中田先輩のアナウンスが聞こえた。先輩はほかの女子マネ達にアナウンスの仕方、電光掲示板の動かし方を教えるためにバックネット下の管理室にいる。その代わりに今日は森田が記録員として入っていた。アイツにはいい気分転換になっていいと思った。先生はアイツに色んなことを教えていた。自分だったらどうすることを意識するようにとチャートを見ながら目の前のやることに必死だろうけどがんばってほしいと思った。アイツも自分のやるべきことをやっている。俺も自分のやることをやろう。


 打席に入り投手に正対する。


 1球目は外角に真っ直ぐがきた。バットを思い切って振るがファウル。


 (しまった。来たと思って力みすぎた)


 2球目は内角へ真っ直ぐファウル。捨てていたのについ手が出てしまった。


 (こうなったら粘っていくしかない)


 3球目はボールになるスライダー。なんとか振りそうなところを見送る。キャッチャーが審判に確認するが塁審はセーフにジェスチャー。


 (助かった)


 一度打席を外す。バッティンググラブをはめ直す。打席に入り構える。


 3球目は同じスライダーが来た。反射的にバットが出てしまった。


 (当たれー!)


 バットの先に当たったボールは三遊間方向へ転がった。全力で走る。一塁を夢中で駆け抜けた。


 「セーフ」


 審判がセーフのコールをした。ふと見るとショートがボールを投げなかったようだ。


 「ラッキー!内野安打だぞ!」


 一塁コーチャーにいた。川崎先輩から声をかけられた。


 バッテンググローブとシンガードを預けて一塁ベース上に立った。


 次のバッターは田中だ。アイツはバントが下手だ。


 先生も以前に言っていた


 『出来るのなら練習してもらうしやるからには一番になってほしい。出来ないのなら、そこで立ち止まらず、他に出来ることを磨いてほしい』


 アイツは守ることが出来る。悔しいけどショートの守備は誰よりもうまい。打つほうはまだ硬球に慣れていないから当たりがイマイチだけどツボに嵌ったら誰よりも遠くへ飛ばせる。


 (アイツに出来ないことは試合ではこっちで何とかするしかない)


 いつもより少し多めにリードする。
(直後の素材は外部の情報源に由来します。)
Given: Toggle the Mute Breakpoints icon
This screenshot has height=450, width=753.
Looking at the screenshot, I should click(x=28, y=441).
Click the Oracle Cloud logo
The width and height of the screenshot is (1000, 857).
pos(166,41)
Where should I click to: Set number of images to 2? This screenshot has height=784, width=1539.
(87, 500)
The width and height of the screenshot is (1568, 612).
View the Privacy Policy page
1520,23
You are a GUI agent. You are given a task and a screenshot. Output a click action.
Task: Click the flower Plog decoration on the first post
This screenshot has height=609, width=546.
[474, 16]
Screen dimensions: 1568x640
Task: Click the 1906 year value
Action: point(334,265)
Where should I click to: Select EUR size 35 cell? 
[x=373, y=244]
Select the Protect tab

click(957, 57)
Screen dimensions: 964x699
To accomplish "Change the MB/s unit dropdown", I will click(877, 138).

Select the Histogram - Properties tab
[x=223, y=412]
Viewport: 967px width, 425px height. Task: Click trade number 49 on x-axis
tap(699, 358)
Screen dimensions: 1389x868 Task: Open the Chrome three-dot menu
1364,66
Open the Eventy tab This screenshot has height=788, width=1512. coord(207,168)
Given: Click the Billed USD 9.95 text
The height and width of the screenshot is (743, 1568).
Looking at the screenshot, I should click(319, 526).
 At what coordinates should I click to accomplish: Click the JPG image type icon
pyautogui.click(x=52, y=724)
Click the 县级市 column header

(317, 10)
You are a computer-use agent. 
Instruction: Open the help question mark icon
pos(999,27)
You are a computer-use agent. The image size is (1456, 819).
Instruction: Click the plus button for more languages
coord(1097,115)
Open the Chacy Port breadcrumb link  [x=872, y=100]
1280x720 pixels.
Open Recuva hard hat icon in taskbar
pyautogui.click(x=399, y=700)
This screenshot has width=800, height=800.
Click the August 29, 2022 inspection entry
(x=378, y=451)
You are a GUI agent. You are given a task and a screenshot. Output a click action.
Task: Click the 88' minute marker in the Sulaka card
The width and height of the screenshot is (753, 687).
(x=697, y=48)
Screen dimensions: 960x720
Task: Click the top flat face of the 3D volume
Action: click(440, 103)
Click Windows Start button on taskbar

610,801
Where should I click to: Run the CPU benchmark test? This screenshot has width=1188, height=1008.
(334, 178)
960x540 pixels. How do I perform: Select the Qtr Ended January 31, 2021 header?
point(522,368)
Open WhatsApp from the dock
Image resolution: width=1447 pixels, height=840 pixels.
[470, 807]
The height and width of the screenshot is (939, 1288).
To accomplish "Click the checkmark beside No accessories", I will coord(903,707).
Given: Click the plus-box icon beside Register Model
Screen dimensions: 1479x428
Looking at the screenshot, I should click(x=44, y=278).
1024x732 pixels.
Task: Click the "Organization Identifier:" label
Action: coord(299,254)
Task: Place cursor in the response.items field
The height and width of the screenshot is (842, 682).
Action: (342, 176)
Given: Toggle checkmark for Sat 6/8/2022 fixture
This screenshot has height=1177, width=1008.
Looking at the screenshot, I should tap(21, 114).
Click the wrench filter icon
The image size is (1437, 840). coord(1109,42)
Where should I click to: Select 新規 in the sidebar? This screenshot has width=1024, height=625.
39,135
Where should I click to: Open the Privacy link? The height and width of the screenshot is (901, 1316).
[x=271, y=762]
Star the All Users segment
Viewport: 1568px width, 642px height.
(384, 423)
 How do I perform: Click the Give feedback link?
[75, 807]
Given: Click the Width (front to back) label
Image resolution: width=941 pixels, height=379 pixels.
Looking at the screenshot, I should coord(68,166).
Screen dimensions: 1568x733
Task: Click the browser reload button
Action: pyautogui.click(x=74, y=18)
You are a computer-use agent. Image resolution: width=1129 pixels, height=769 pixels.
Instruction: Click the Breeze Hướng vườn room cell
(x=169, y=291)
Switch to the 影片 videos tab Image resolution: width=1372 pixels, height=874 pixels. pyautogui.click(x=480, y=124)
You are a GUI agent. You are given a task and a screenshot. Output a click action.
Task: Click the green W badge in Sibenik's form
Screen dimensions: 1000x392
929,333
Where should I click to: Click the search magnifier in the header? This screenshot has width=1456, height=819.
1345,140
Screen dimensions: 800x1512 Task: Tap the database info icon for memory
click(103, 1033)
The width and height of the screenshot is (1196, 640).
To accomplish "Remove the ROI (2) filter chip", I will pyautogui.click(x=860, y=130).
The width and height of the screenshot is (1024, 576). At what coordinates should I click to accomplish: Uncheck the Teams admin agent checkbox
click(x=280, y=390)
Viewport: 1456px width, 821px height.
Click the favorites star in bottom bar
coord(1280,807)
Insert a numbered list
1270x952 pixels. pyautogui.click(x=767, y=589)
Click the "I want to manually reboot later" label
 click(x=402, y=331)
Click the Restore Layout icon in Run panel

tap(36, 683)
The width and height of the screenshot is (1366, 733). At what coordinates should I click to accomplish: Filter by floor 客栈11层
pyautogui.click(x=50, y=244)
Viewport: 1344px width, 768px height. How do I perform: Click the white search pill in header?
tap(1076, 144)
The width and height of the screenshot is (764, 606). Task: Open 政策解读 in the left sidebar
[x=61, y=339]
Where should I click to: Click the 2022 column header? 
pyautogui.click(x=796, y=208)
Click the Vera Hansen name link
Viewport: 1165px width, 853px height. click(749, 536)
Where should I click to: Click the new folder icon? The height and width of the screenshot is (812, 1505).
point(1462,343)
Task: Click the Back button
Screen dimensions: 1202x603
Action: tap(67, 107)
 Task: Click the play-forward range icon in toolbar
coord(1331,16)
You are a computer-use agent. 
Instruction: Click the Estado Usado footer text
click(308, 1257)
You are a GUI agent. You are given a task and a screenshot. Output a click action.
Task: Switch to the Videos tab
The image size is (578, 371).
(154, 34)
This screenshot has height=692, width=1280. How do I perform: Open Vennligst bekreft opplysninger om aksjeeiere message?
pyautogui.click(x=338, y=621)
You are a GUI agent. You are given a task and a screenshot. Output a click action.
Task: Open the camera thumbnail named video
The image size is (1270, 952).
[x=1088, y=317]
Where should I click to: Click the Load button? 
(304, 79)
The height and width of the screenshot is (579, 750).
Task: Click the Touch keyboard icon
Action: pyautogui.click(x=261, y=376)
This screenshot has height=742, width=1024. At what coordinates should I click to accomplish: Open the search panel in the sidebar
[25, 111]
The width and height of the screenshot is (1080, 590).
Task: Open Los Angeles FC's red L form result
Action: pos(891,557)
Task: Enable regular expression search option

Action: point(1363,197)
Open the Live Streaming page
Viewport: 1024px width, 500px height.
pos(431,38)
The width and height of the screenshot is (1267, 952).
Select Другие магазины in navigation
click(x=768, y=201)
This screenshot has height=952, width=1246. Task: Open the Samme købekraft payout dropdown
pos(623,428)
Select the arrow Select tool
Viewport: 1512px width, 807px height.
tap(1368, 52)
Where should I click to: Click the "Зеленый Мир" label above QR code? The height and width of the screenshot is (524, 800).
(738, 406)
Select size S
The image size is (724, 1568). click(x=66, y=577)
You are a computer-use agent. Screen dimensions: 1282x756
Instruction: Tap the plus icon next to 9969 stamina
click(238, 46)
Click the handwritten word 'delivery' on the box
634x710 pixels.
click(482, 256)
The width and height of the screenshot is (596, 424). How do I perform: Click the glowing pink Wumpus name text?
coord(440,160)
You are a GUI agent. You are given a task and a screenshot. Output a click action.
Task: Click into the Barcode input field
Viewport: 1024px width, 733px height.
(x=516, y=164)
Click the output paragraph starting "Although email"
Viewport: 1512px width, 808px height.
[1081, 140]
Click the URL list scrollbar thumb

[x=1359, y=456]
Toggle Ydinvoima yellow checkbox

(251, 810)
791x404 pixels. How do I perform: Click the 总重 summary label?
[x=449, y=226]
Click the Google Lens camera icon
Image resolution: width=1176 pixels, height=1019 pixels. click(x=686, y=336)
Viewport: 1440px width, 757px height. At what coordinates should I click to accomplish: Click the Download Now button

前の打席でヒットで出塁しているから、けん制のタイミングはある程度わかる。足は至の次くらい自信はある。スタートのタイミングとかは日野を練習中ずっと見ていた。アイツは速いだけじゃなく上手い。ただそれくらい俺にもできないわけじゃない。


 ピッチャーが一球目を投げる動作を始めた。足を上げた瞬間スタートを切った。


 田中が打ちにきた。


 (もう、ダイレクトされてもかまうもんか。バントが出来ないアイツが悪い)


 ドン詰まりのゴロがピッチャー前に転がった。


 ピッチャーが二塁に投げようとするが間に合わないと見て一塁へ投げた。ベースカバーのセカンドがキャッチして1アウトとなった。


(あ、あぶねぇ)


 田中アイツは空気読まねえヤツだなぁ。先生のほうを見ると笑いながら俺にサムアップをしてくれた。


 (先生は俺の意図をわかってくれてたな)


 次のバッターは川谷さんだがバットを持った一年の中村がアンパイアに声をかけていた。


 (川谷さん変わるんだ。まだ、五回出し早いだろう?)


 ふとブルペンを見ると三浦が投げていた。


 少し三浦に変わる理由がわからなかったが先生は根拠のないことはしないと思って集中した。


 中村が1球目をバントして俺は3塁に進んだ。3塁前に転がした絶妙なバンドだった。アイツは日野達に隠れて目立たないけどなんでソツなくこなす。日野、小池以外で硬球にいち早く順応していたのは中村だった。タイプは西さんに似ている。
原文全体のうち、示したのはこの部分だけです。